Cortex seems to be easy to build forms in from the start, and the focus has been on freeing clinicians to build their own forms. To build a simple form might take a few hours. Its a good format for building a specific form for a specific service which needs to record specific information. It’s probably not a good platform for single a complex form which pushes and pulls information to and from multiple sources and needs to serve the needs of many services.
CPW form building is based on components. When you have the components already, they can be recycled into a new form in minutes. Depending on the complexity, a component may take months to build.
For example, if I wanted to build an ICU discharge summary in our region now, our guys here could probably knock up a form in 30 - 60 minutes which could have any number of free text fields, as well as use the components we currently have - integration to medication module and the the problems list, automatically display upcoming appointments and radiology tests etc.
HOWEVER- to add a new component would take time and work. If I wanted that form to include the APACHE IIIJ admission diagnosis list woudl be a new component - this would take significant hours to build, and would possibly require OH support with our current level of expertise.
Happy to help if you take the lead. Could be tackled many ways within Discourse, be good to have it structured.
Are you most interested in existing CWS forms / components, aspirations for the same, other possible solutions to this problem, the digital forms people are using, or something else?
Thanks Nathan
My personal interest is two fold: exisitng CWS forms and existing CWS components around the country (who has what).

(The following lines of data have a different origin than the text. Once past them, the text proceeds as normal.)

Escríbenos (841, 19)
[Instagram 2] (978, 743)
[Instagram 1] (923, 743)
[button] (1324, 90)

The seperation of forms from components is somewhat arbitrary, but if we can capture who is doing what and how that woudl be ideal.

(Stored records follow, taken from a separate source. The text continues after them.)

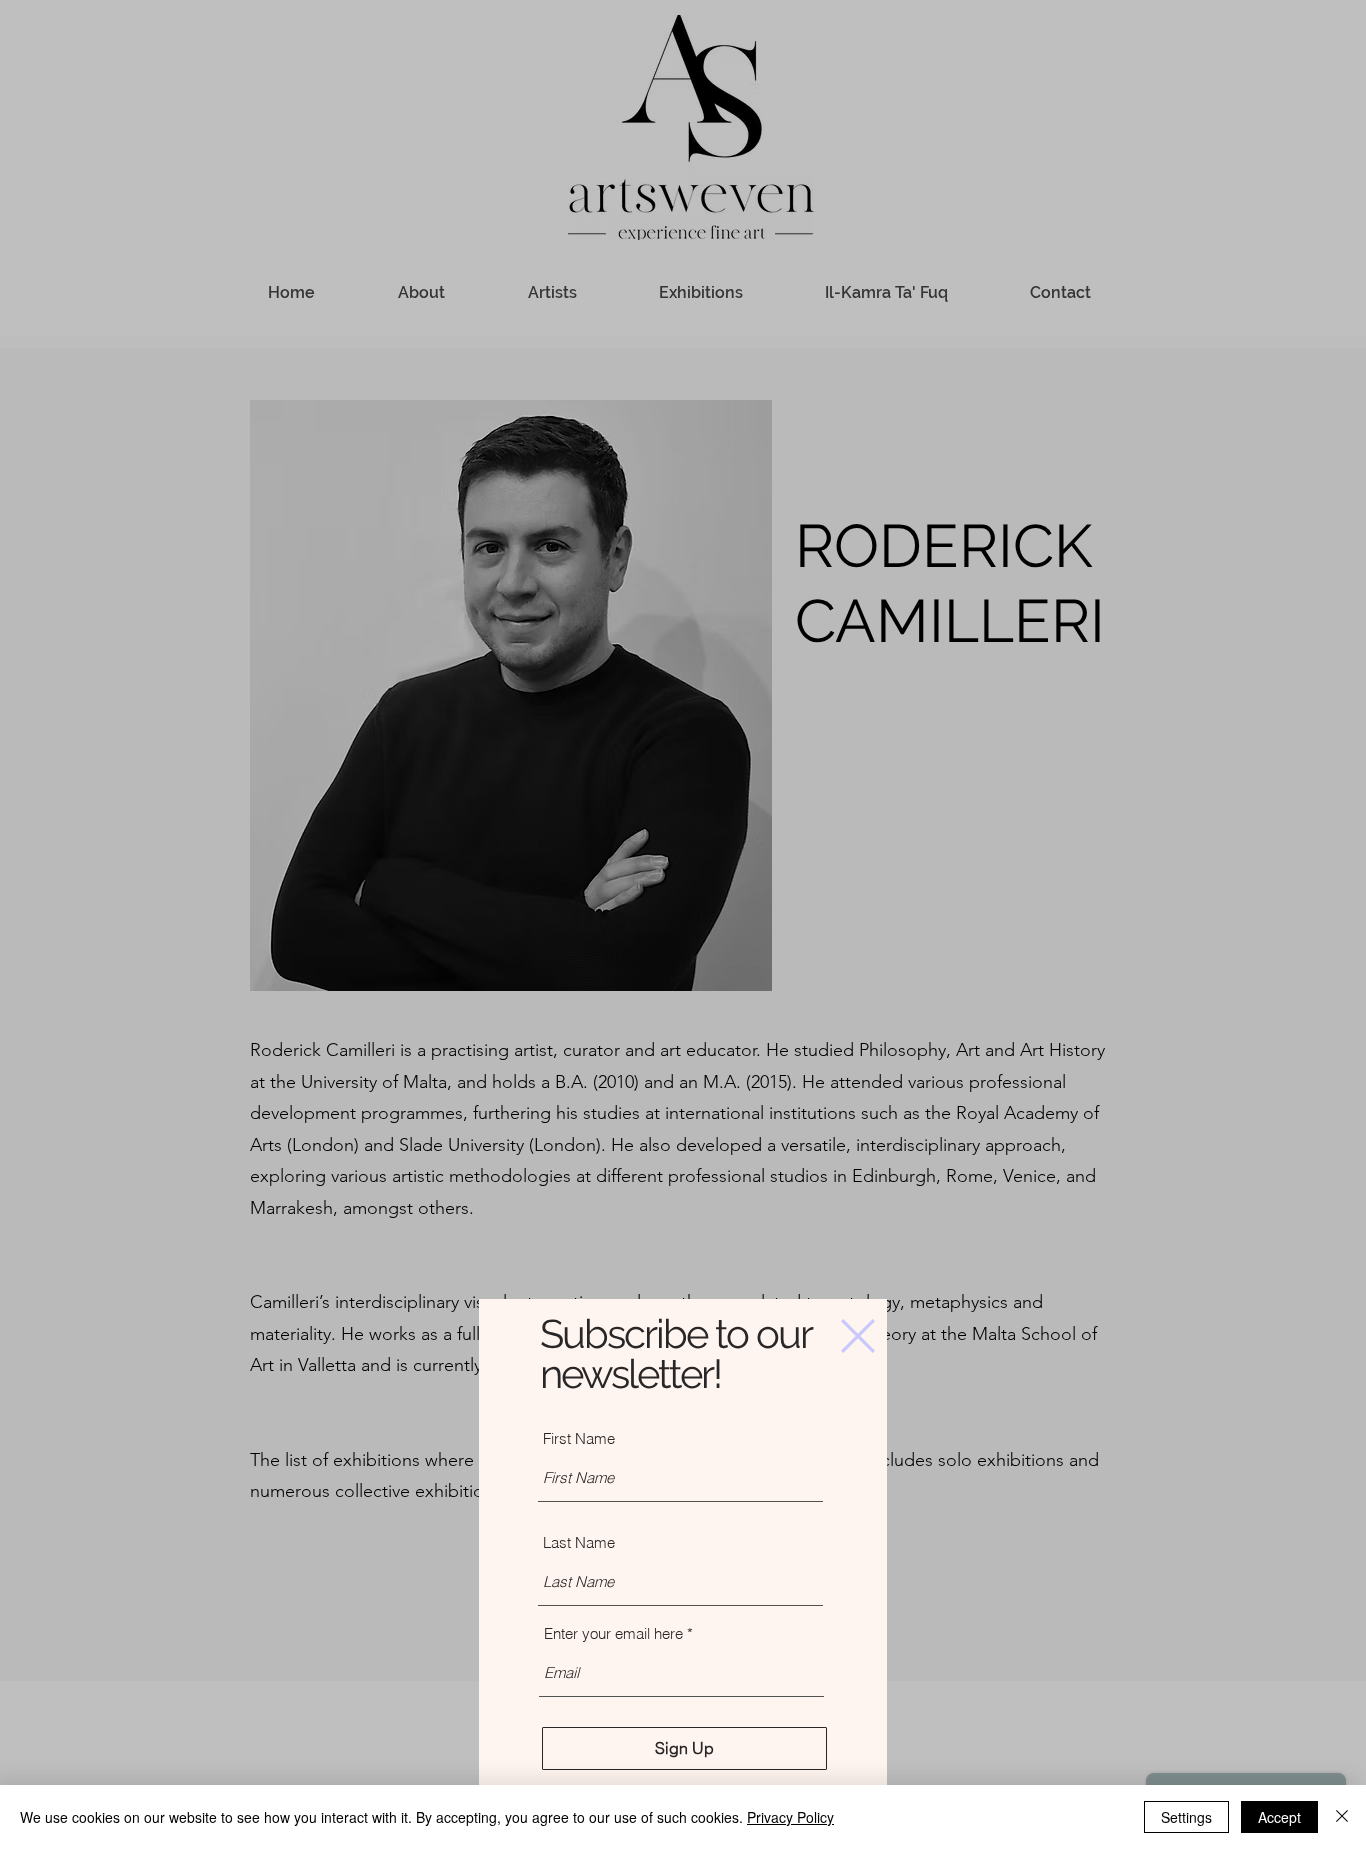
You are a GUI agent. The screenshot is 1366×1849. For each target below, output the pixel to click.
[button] (858, 1336)
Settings (1186, 1817)
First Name (579, 1438)
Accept (1279, 1817)
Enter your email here (613, 1633)
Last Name (579, 1542)
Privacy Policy (790, 1817)
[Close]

There may be others who have joined this discussion who have other desires, and I woudl anticipate that a discussion woudl rapidly progress to what we want in a future state…
I have started a google doc - which anybody can edit - and this may be the simplest way.

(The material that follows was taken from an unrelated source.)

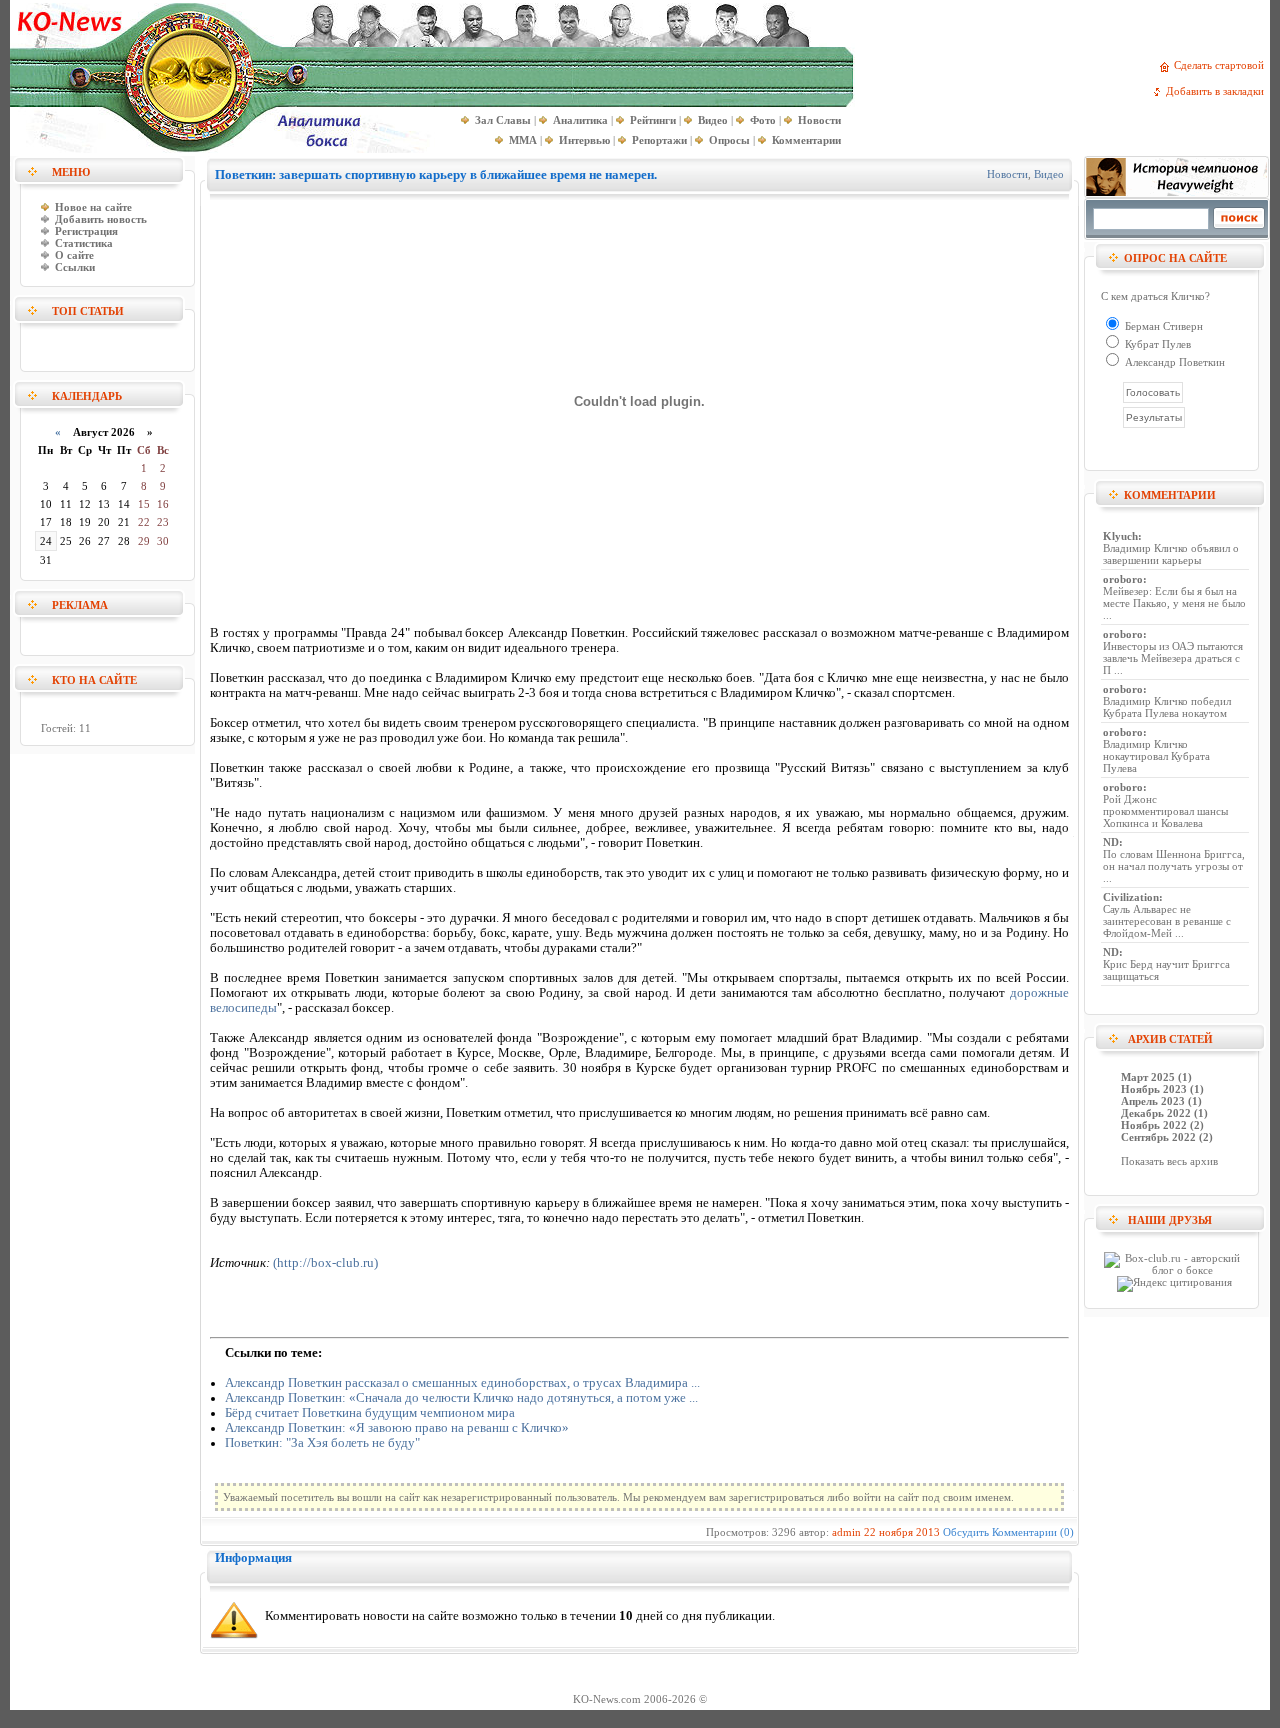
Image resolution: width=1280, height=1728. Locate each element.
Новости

Hi Mat, thought I’d jump in here to provide a bit more info re Cortex forms and the Cortex Designer app.
We already have functionality in the Cortex Designer app which allows for building what we call “Resources”. These allow for a group of components, i.e. text fields, options components, SNOMED tokens, photo or document scanning components etc to be bundled together and then for that bundle to be re-usable by any form designer in their own forms. This allows for consistency of data collection both in the front end presentation and back end data keys. Resources can be easily created by form designers and then shared globally across different departments.
Looking forward, our focus over the 1st half of 2021 for Designer enhancements is going to be on creating FHIR based resources. These will be “drop in” components for form designers to be able to use that adhere to FHIR concepts i.e. Conditions (Problem Lists), Observations, Procedures, MedicationStatements etc.
The beauty of these is by being FHIR based they will be read/write, both for editing of info in other places in Cortex as well as providing interoperability with other apps and systems for consistency of data and coding across the patient’s digital record.
Thanks Alastair,
It certainly sounds like Cortex continues to evolve rapidly! keep up the amazing work, it’s been impressive and exciting to watch! Cortex is something I still haven’t given up on getting in Hawkes bay… but lets just say that things don’t always go as smoothly or quickly as desired.
Sounds like the FHIR interoperability may be a significant add to functionality and itegration.